Ironically, droves of businesses chose to locate in Mindanao some years ago, because the electricity rates on the island were much lower than those in other parts of the country. It only goes to show the unpredictability in doing business in this country. And government policies, its actions—okay, its inaction, at times—have a lot to do with it.

The power problem in Mindanao technically is a seasonal shortage. Because Mindanao is reliant on hydropower, the island experiences power shortage during the rainless months of summer. The people there must thus use the more expensive diesel-fuel as a source of electricity. At least there is an emergency power supply. Expensive, of course!

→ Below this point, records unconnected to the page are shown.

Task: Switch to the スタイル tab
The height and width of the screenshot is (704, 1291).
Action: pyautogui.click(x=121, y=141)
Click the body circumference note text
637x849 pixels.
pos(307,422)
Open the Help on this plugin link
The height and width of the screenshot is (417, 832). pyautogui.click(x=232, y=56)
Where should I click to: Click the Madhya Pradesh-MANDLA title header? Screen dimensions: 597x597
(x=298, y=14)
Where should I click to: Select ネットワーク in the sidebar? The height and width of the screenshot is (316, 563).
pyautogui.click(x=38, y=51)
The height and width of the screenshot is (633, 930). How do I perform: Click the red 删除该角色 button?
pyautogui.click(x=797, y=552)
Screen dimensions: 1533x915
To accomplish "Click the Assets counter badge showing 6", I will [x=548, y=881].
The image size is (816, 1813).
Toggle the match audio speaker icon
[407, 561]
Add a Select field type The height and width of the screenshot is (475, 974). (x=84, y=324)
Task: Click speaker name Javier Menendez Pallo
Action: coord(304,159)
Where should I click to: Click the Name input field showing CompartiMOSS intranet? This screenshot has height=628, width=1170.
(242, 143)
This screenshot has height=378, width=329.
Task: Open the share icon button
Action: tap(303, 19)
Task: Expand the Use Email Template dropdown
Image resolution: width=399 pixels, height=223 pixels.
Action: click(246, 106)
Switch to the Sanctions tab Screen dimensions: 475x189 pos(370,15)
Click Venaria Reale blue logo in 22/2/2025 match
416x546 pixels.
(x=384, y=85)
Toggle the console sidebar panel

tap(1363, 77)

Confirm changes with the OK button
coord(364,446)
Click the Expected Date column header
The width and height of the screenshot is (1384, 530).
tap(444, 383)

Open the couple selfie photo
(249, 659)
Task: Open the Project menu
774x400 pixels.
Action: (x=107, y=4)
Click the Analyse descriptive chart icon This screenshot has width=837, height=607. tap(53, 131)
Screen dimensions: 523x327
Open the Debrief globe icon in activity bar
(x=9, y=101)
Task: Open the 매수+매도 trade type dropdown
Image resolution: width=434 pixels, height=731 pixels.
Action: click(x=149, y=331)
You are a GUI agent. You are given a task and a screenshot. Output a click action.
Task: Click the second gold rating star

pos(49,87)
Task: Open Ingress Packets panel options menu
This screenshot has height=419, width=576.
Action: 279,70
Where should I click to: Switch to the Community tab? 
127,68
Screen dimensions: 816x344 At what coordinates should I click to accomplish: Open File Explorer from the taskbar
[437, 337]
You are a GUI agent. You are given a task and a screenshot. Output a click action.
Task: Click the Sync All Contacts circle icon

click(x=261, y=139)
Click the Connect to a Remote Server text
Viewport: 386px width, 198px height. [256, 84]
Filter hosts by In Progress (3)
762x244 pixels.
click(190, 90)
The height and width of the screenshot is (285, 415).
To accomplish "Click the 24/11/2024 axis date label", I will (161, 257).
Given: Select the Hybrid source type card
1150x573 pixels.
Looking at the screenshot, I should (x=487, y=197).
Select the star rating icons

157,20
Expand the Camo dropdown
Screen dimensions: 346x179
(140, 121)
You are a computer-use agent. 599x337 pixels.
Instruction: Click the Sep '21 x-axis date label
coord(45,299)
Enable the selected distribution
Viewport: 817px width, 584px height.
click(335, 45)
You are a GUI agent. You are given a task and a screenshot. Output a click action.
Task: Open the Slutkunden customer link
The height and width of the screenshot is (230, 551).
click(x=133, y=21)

Such will not be the case in Luzon when the power crisis comes, according to experts in the power industry, because the shortage will be a permanent one. We really need new power plants here in Luzon. There is none in the making.

Except perhaps for the power plant that Korean group Hanjin Heavy Industries and Construction Co. Ltd. is building in the Subic Bay Economic Zone, which will supply the needs of the Korean company—exclusively.

And look at that—for a foreign investor to have peace of mind in doing business here, it must build its own power plant. Wow!

The bad news is it takes about five years to build a new power plant, including the volumes of studies for the planning, financial closings and actual construction.

Oh, I almost forgot that the hardest hurdles are always the “approvals” of the government, particularly the DOE.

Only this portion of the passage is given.